Indeed, some of the developers themselves are being very couched about what they're working on and their future with Xbox One. On Eurogamer, Chris McQuinn of Drinkbox is quoted as saying,

"Can't quite say a whole lot at the moment, mainly because we're not too sure ourselves. But, I can confirm that we are working on a Xbox One title. As for working with Microsoft, well, it's still really really early, so get back to me in a few months on that question."

This is very different tone compared of the quote the studio is attached to in the official Xbox One press release, where Graham Smith is quoted as saying,

"Our experience with the ID@Xbox program has been great so far. As an independent developer, we're very excited to have an opportunity to self-publish on the Xbox One!" 

Zen Studios have also been unable to announce any title, even though they've recently pushed out news about their upcoming Zen Pinball 2 on the PlayStation 4. It looks like developing for the Xbox One isn't exactly their first priority, raining a little on Microsoft's parade.

Non-Exclusive

Microsoft have also announced today that they're withdrawing exclusivity clauses for indie developers getting on board. This is a great for indie devs as it mean they no longer have to worry about dedicating themselves to one console for any period of time. This could also make more indie devs come forward to apply for the developer kits. Yet this does smack a little of desperation in trying to get more studios on Microsoft's side.

Watch This Space

Taking into account all of the above, we're still not convinced about Microsoft's potential to eventually compete at the same level as Sony. But at least they now appear to actually be doing something which could still turn the tide yet.

Published Dec. 4th 2013
  • Ryan Kerns
    Featured Columnist
    Glad they dropped the exclusivity clause... that just doesn't bode well for small indie games. Maybe Ouya will learn a thing or two from this.
  • Coatedpolecat
    Featured Correspondent
    Oh! Great read man. :)
  • Coatedpolecat
    Featured Correspondent
    Playstation won me over w their indie support. Microsoft has not at all been impressive with their stance on anything.
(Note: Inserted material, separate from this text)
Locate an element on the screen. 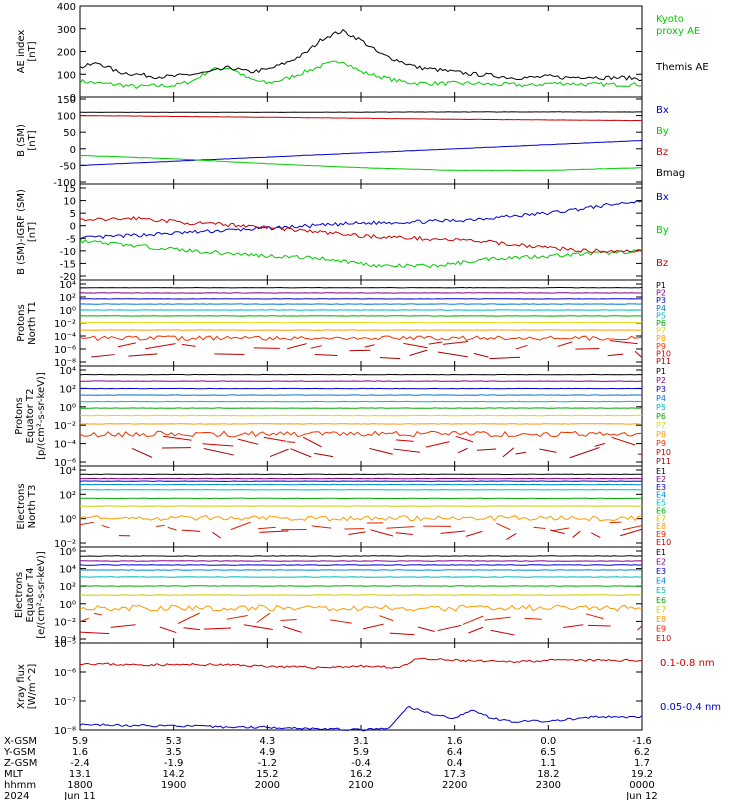  xaxis-value: 6.4 is located at coordinates (455, 752).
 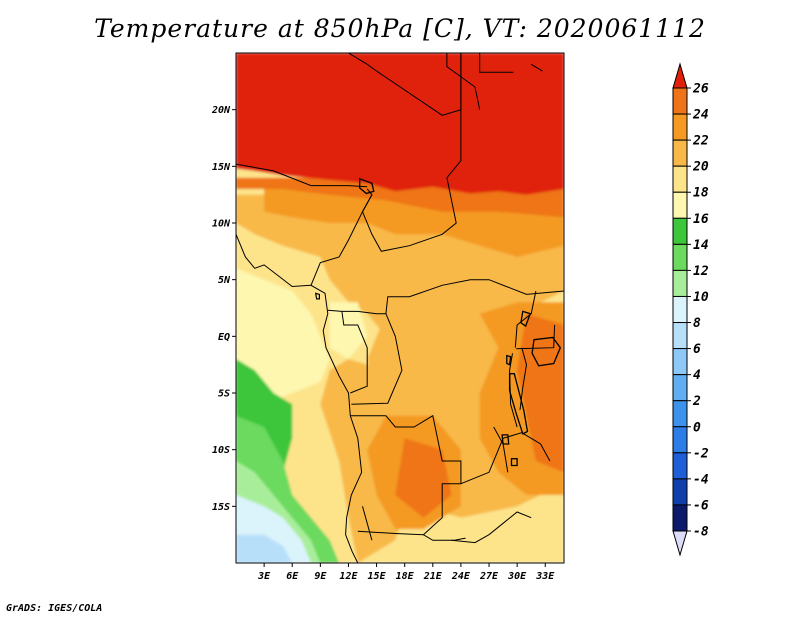 I want to click on colorbar-label: 8, so click(x=697, y=324).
    For some reason it upsets me they feel the need (post launch) to tote, what seems pretty self evident, that those studios will be making games for a platform. Yes it wreaks of desperation.
  • Destrolyn.Bechgeddig
    Featured Columnist
    I do kinda feel that way. Although, Microsoft's desperation is a big plus for devs as they can now get their games out on both platforms with more ease.
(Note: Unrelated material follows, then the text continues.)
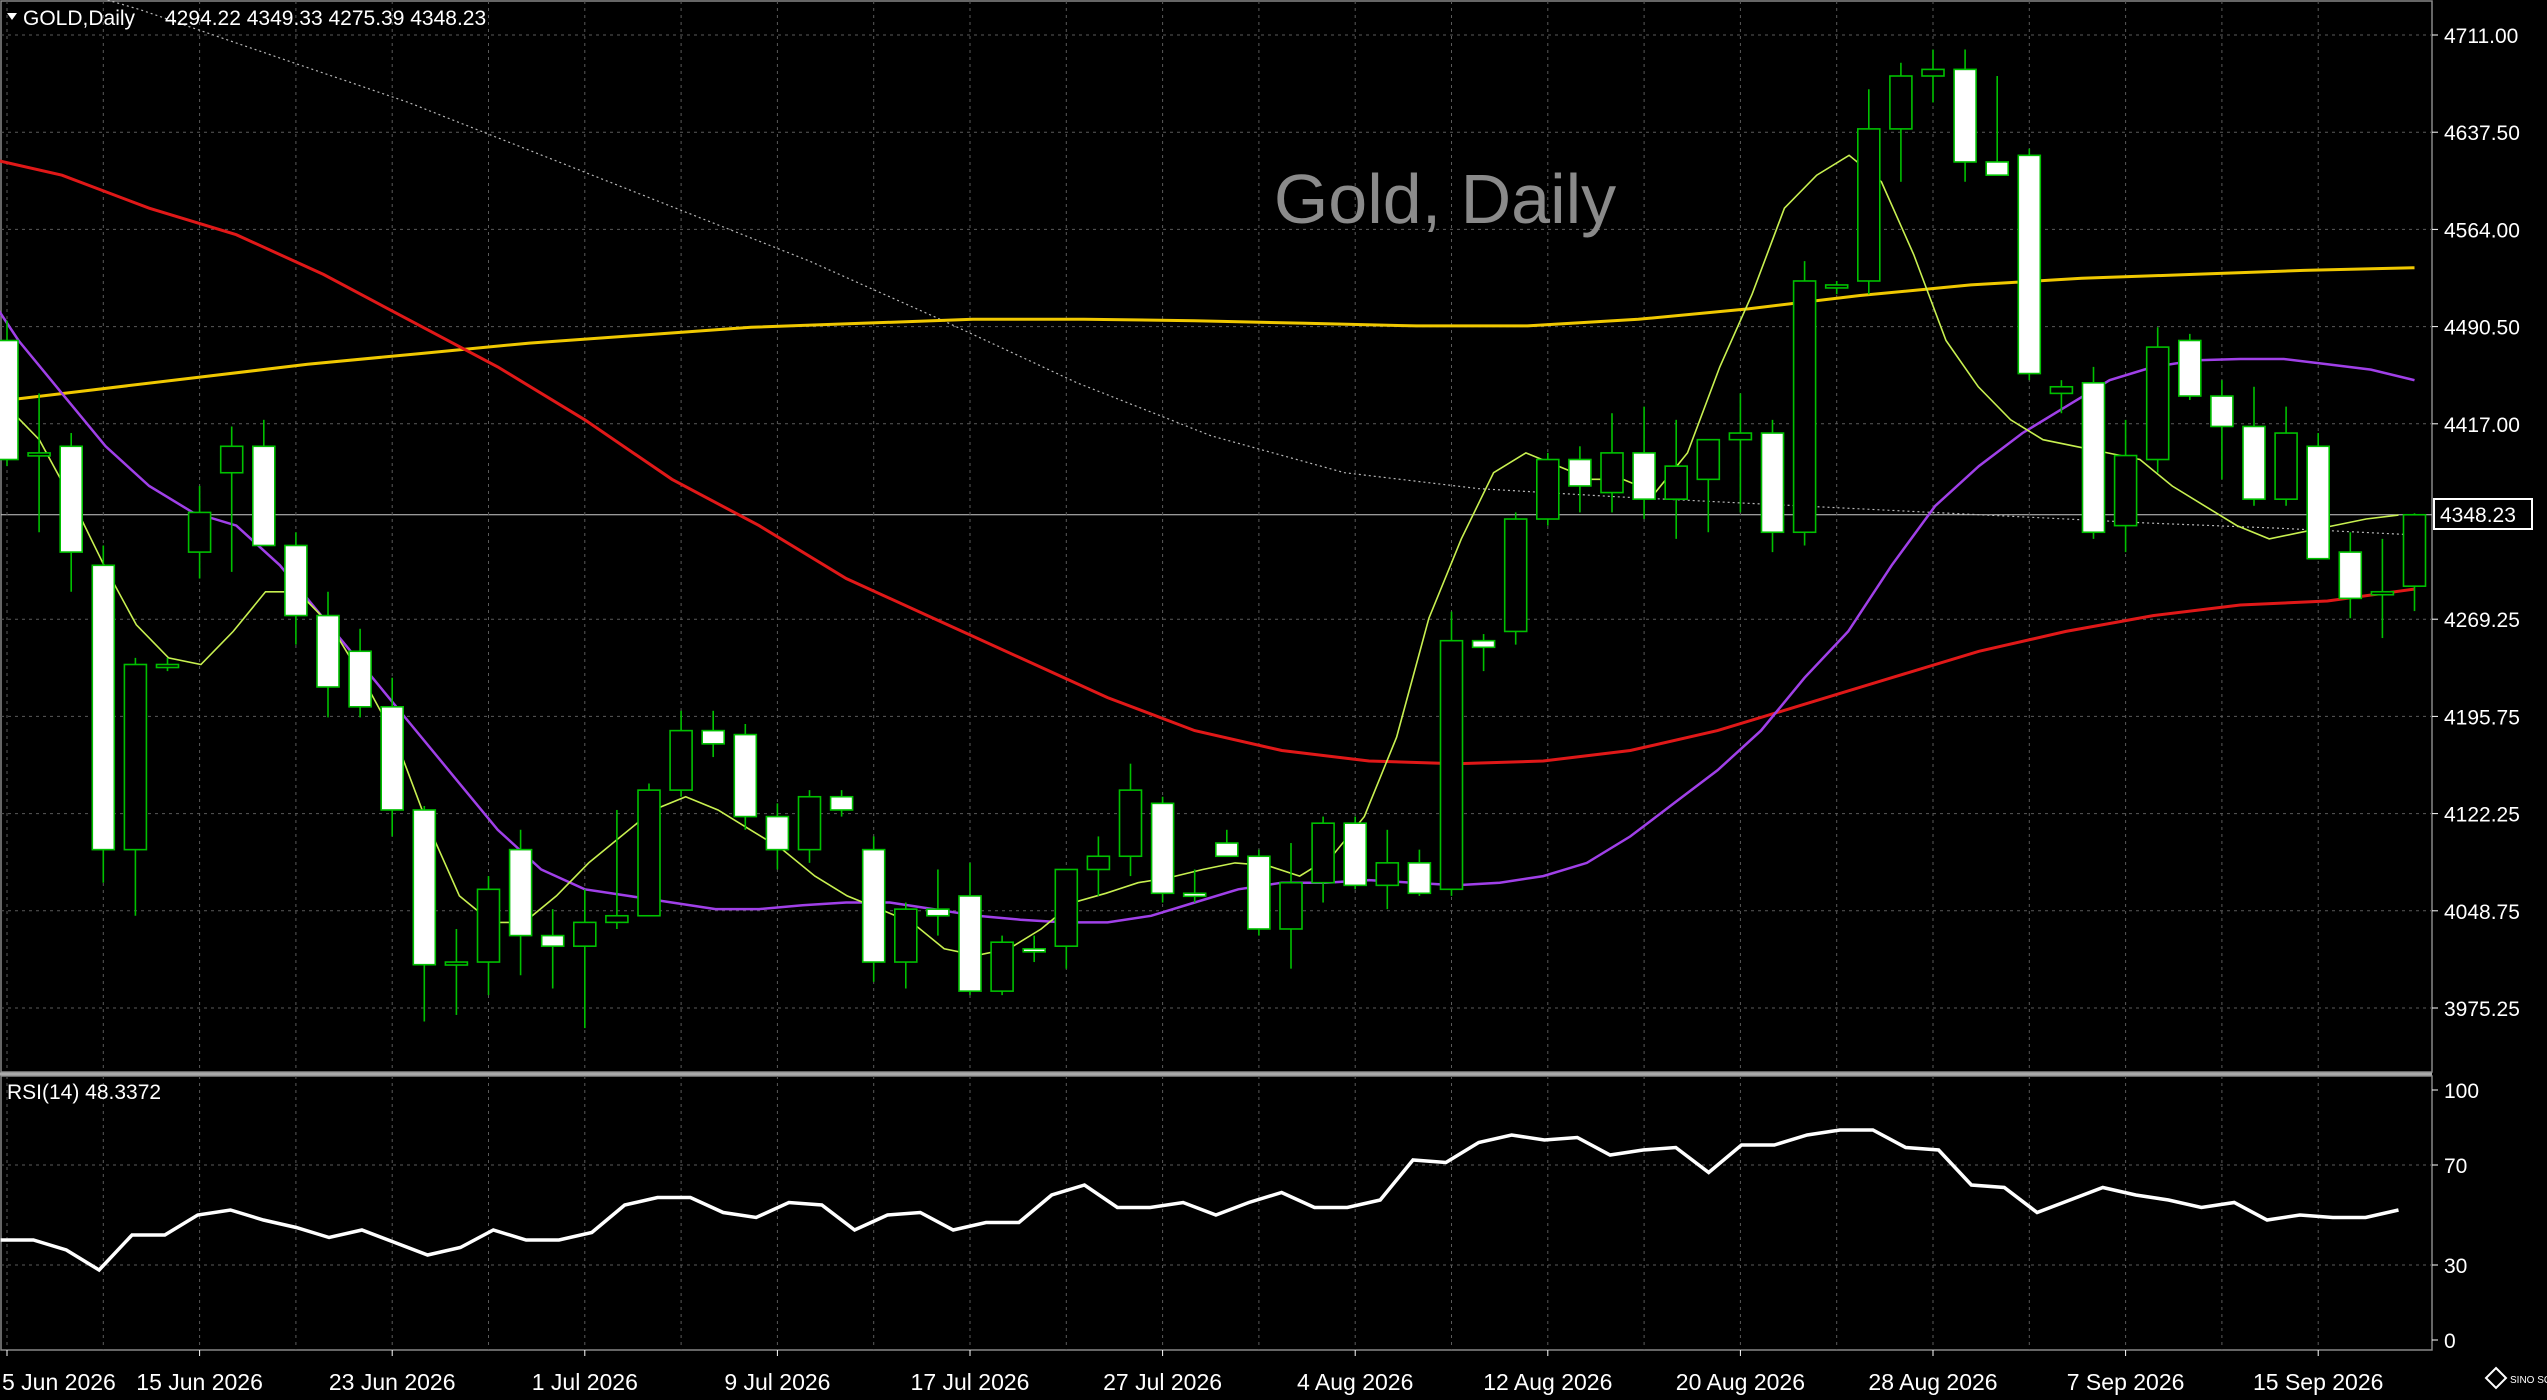 This screenshot has height=1400, width=2547. What do you see at coordinates (1932, 1382) in the screenshot?
I see `x-tick-label: 28 Aug 2026` at bounding box center [1932, 1382].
    It's not surprise that Microsoft have had to drop their exclusivity clause. Sony have cold hard evidence of its dedication to indie devs, and that's where they've been going. Why risk exclusivity on Xbox One, where indie games had yet to appear, when Sony had already broken ground.

    I still stand by my earlier article in that indie games have never been a big pull for Xbox anyway, so it might not really matter. But Microsoft are making a huge song and dance about it.
  • Coatedpolecat
    Featured Correspondent
    I find their PR or whomever has just dropped the ball since E3.

    If "games, are games, are games" then why shout about these indie devs. I didn't see Bungie on their, so why Crytec, was Ubisoft included? It feels this just a cheap, make an article about "this" kinda announcement. And with no games to show... just wait til you have something. It might make more of an impact.

    All in all, you're right, this only means good things for the indie devs. And for that glad.